#### SUPPLIED TEXT ####

Windows nodes can't reach service network #77

oe-hbk · 2020-05-04T19:49:20Z

I have the following setup
Windows 2019-1909
Kubernetes 1.18.2
Control Plane: CentOS 7.7 with k8s 1.18.2 built with kubedm
CNI: flannel with vxlan, using the proper vxlan ID and UDP ports for Windows compatibility

I followed PrepareNode.ps1 script here to get the 1909 server ready, but had to build my own kube-proxy and kube-flannel windows images as those don't support 1909. I had to build the setup.exe from another system and just ADD it into the container as there isn't a golang:servercore1909 image to use as the build image.

I've followed the instructions at https://kubernetes.io/docs/tasks/administer-cluster/kubeadm/adding-windows-nodes/ to get everything up and running. I can successfully get a pod containing a servercore 1909 image. When I exec into this POD, I can ping all the linux cluster node IPs just fine. Route tables look accurate

However, when I try to reach the service network, including coredns, my connections time out. So I can't do DNS lookups whatsoever.

I can reach outside my cluster fine as well (nslookup using our physical DNS server IP addresses)

The only thing that doesn't seem to be working is service network connectivity. the node does have a proper route to the service network, and I can see \etc\cni\net.d\10-flannel.conf have the correct ExceptionList for OutBoundNAT that covers both the service network and pod networks, and also have a ROUTE type endpointpolicy with destination set to the service network with NeedEncap: true

oe-hbk · 2020-05-05T19:23:30Z

I found a solution to this, which was to add --ip-masq arg to flanneld.exe Is there a reason this wouldn't be the default, when the linux default is to use it?

neolit123 · 2020-05-05T20:12:34Z

I found a solution to this, which was to add --ip-masq arg to flanneld.exe Is there a reason this wouldn't be the default, when the linux default is to use it?

@ksubrmnn @benmoss do you happen to know?

ksubrmnn · 2020-05-05T21:13:49Z

It was included in the old scripts. Probably just got lost in the new version. Feel free to make a PR with the fix!

#### DATA SEGMENT ####

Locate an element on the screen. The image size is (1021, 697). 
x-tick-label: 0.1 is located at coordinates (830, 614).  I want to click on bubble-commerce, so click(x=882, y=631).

####

- **REQUEST**: Could you restate the part of the Windows node networking thread that opens with the words containing "I have the following" and closes with "the build image.", swapping "CentOS 7.7" for "Ubuntu 18.04"?

- **SOLUTION**:
I have the following setup
Windows 2019-1909
Kubernetes 1.18.2
Control Plane: Ubuntu 18.04 with k8s 1.18.2 built with kubedm
CNI: flannel with vxlan, using the proper vxlan ID and UDP ports for Windows compatibility

I followed PrepareNode.ps1 script here to get the 1909 server ready, but had to build my own kube-proxy and kube-flannel windows images as those don't support 1909. I had to build the setup.exe from another system and just ADD it into the container as there isn't a golang:servercore1909 image to use as the build image.